JOHN SMITH : SIX FILMS
A selection of work from one of Britain’s most distinguished experimentalists. Smith’s films and videos, made over the past four decades, are puzzles that won’t be solved. When the logic of his structural precision begins to seem familiar, Smith’s dark wit diverts the viewer into unexpected and unruly networks of meaning and absurdity. His explorations of perception and narration open up cinematic possibilities that remain strikingly prescient and relevant in the digital age.
Associations (UK, 1975, 16mm, 7mins)
Images from magazines accompany a spoken text taken from Word Associations and Linguistic Theory by the American psycholinguist Herbert H Clark. Associations sets language against itself. Image and word work together/against each other to destroy/create meaning.
Girl Chewing Gum (UK, 1976, 16mm , 12mins)
A commanding voice over appears to direct the action in a busy London street. Smith takes the piss out of mainstream auteurist ego, but provides proof of the underground ethos: Even with meagre mechanical means, the artist can command the universe.
Om (UK, 1986, 16mm, 4mins)
The structure is stunningly simple and deceptively subtle. We are taken on a journey from one concrete stereotype to its diametric opposite, images transform and juxtapose and invert our interpretation of what we see and hear.

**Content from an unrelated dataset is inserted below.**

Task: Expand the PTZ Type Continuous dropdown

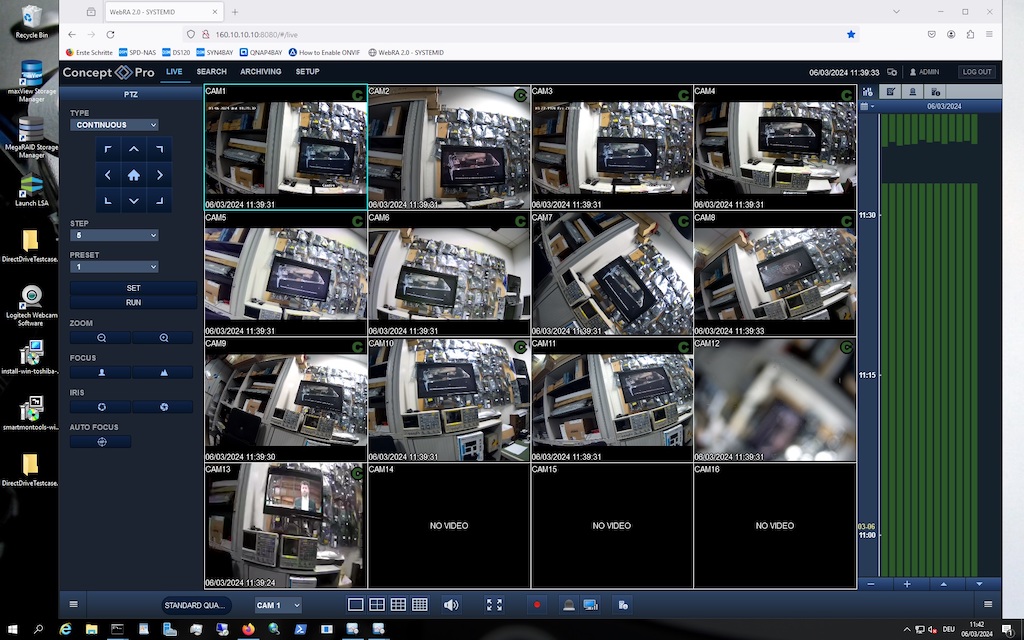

The Black Tower (UK, 1987, 16mm, 26mins)
A man is haunted by a tower which, he believes, is following him around London. A narrative voice-over which takes us from unease to breakdown to mysterious death. The images deliver a series of colour coded puzzles, jokes and puns which pull the viewer into a mind-teasing engagement.
Dungeness (UK, 1987 , 16mm , 4mins)
By selectively framing and alternating monochrome fields within the Dungeness landscape the film creates a series of abstract rhythms.
Citadel (UK, 2020, video, 16mins)
Filmed from the artist’s window during lockdown, ‘Citadel’ combines short fragments from Prime Minister Boris Johnson’s speeches relating to coronavirus with views of the London skyline. Perceiving the city as a site of both horror and aesthetic beauty, the film documents the dramatic effects of changing light conditions upon its architecture.